Diese Pflanzen haben mich fasziniert
Auf meiner Suche nach natürlichen Lösungen zur Steigerung der Fruchtbarkeit begann ich, mich für Pflanzen zu interessieren. Einige haben mich verführt, andere haben mich skeptisch zurückgelassen. Maca beispielsweise steigert bekanntermaßen die Libido und die Energie. Zur Regulierung des Kreislaufs empfiehlt sich der Mönchspfeffer. Gelée Royale? Ein beeindruckendes Nährstoffkonzentrat.
Aber Vorsicht, nicht alles, was natürlich ist, ist trivial. Ich spreche vor dem Test immer mit einem Fachmann. Ich möchte meinen Körper respektieren und ihn nicht mit blinden Experimenten überfluten.
Lernen Sie, auf Ihren Körper und seinen Kreislauf zu hören
Ich lernte auch die Anzeichen meines Eisprungs kennen: Temperatur, Beschaffenheit des Zervixschleims, Empfindungen im Unterbauch. Ich führe ein kleines Notizbuch, manchmal nutze ich eine App, aber das Wertvollste ist die Beobachtung.

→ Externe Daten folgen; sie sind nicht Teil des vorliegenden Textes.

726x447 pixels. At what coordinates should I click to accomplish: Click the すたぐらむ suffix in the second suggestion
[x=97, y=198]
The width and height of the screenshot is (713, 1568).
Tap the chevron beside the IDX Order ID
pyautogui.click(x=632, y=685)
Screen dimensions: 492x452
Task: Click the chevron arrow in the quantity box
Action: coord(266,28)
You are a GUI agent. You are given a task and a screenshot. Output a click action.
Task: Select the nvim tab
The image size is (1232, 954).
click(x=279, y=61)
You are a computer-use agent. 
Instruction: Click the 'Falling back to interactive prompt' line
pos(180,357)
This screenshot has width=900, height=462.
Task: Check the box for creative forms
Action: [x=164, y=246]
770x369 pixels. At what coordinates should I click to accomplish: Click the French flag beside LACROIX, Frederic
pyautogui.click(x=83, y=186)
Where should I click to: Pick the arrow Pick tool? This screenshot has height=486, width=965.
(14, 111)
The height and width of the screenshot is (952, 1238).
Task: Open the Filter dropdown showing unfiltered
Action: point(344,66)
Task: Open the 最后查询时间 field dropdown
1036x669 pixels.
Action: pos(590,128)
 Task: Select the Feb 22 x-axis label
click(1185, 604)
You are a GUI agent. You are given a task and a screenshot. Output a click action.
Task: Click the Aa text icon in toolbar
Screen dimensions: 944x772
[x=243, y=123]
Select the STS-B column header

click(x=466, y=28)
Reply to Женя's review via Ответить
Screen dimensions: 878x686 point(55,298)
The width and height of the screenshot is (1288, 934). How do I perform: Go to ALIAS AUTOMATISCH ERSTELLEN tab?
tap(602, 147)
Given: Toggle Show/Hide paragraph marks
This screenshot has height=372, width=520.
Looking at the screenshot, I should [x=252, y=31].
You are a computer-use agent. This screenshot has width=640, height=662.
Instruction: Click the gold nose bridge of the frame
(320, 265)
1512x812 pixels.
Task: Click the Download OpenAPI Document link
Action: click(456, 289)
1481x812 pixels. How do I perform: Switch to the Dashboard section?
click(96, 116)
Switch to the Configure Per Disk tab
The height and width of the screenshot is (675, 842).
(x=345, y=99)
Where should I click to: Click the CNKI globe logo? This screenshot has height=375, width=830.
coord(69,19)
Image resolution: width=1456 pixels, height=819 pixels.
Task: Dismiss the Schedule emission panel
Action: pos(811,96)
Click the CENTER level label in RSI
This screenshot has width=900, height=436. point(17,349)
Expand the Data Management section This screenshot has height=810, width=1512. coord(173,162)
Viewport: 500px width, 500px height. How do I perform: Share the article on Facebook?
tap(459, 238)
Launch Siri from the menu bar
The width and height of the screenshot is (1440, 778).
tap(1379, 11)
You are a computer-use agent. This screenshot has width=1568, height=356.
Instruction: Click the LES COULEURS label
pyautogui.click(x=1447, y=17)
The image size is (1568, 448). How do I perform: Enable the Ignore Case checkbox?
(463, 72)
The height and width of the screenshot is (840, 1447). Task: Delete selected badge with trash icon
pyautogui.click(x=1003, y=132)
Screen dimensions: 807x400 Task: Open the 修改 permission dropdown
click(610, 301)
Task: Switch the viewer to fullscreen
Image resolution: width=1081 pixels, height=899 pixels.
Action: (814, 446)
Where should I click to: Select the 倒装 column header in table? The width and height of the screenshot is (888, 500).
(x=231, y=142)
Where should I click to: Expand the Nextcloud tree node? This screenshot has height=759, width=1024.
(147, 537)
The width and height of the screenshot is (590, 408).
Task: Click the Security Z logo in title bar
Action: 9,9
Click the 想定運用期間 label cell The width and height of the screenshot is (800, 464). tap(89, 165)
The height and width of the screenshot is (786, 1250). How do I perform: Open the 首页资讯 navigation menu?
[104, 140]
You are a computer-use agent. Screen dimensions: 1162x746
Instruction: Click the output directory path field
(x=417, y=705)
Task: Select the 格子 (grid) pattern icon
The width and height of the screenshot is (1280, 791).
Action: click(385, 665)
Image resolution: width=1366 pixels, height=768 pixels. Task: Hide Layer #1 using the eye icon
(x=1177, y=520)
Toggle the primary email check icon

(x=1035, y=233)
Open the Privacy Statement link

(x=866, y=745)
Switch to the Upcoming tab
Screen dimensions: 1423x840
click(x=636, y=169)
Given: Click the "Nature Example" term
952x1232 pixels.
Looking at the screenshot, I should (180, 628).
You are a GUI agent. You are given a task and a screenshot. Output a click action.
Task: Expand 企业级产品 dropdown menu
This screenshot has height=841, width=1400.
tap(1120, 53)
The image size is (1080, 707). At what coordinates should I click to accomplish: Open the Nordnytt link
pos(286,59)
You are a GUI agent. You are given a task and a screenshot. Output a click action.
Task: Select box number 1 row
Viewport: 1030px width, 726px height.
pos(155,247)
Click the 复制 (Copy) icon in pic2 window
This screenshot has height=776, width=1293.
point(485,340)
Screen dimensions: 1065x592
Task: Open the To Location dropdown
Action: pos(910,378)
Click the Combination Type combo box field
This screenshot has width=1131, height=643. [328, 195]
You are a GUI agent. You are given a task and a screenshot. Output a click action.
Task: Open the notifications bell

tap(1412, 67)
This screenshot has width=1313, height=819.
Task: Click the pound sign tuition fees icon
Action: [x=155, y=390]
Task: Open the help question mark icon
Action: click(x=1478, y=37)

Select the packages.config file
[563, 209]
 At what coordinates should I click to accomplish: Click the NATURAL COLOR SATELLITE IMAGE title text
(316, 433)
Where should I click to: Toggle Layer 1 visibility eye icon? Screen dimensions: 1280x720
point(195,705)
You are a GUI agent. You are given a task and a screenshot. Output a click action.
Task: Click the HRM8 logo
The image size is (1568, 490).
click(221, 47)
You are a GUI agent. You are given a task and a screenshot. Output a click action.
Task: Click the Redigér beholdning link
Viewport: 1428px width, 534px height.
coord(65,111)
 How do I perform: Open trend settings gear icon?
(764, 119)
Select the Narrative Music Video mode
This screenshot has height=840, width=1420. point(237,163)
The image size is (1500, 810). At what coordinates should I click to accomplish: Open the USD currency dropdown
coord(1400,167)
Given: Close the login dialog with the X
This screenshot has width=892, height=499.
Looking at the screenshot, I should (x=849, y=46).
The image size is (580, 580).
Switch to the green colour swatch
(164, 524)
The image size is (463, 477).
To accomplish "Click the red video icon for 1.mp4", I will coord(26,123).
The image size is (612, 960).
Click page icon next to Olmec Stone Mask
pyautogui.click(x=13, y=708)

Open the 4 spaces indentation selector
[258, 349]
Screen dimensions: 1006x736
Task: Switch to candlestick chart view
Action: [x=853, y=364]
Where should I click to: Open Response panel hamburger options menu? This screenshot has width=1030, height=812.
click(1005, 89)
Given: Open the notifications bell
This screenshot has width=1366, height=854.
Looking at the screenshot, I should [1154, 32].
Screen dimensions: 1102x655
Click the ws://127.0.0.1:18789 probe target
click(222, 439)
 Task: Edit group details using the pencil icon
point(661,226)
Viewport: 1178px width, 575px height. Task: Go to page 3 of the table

Das Verstehen Ihres Zyklus ist wie das Lesen einer Karte: Sie vermeiden es, sich im Kreis zu drehen. Dies hat mir geholfen, Momente wie die Schlafphase schwangerer Frauen besser zu verstehen. Und glauben Sie mir, es verändert alles.
Vergessen Sie nicht die männliche Fruchtbarkeit
Ich habe es oben erwähnt: Fruchtbarkeit ist eine Zwei-Personen-Angelegenheit. Und doch reden wir so wenig über das Thema Männer. Stress, Alkohol, Hitze (Ade, Computer auf den Knien!), Tabak-, Zink- oder Selenmangel … all das hat Auswirkungen auf die Spermienqualität.
Wenn Sie ein Mann sind oder eine Beziehung mit einem Mann haben, sprechen Sie darüber. Langsam, aber rede darüber. Es ist befreiend und vor allem notwendig.
Wann sollten Sie sich beraten lassen?
Ich habe mir auch die Frage gestellt: Wie lange sollte man es versuchen, bevor man um Hilfe bittet? Die Antwort ist nicht in Stein gemeißelt, aber wir sprechen oft von einem Jahr regelmäßigen Geschlechtsverkehrs ohne Schwangerschaft (oder sechs Monaten nach dem 35. Lebensjahr). Das bedeutet nicht, dass es ein Problem gibt. Aber ein wenig medizinische Hilfe kann hilfreich sein.
Und auch wenn Sie es lieber natürlich mögen, können Sie beides durchaus kombinieren. Es ist nicht gegeneinander. Sie sind es, mit allen Optionen auf dem Tisch.
Ein Weg, kein Rennen
Ich sehe diesen Weg zur Fruchtbarkeit heute sowohl als eine innere als auch eine körperliche Suche. Ich habe gelernt, langsamer zu werden, auf mich selbst zu hören und eine einladende Umgebung zu schaffen. Und auch wenn das Warten manchmal schwer ist, erinnere ich mich daran, dass jeder Schritt zählt.
Sie sind nicht allein. Und vor allem hast du Macht. Nicht auf alles, aber auf vieles.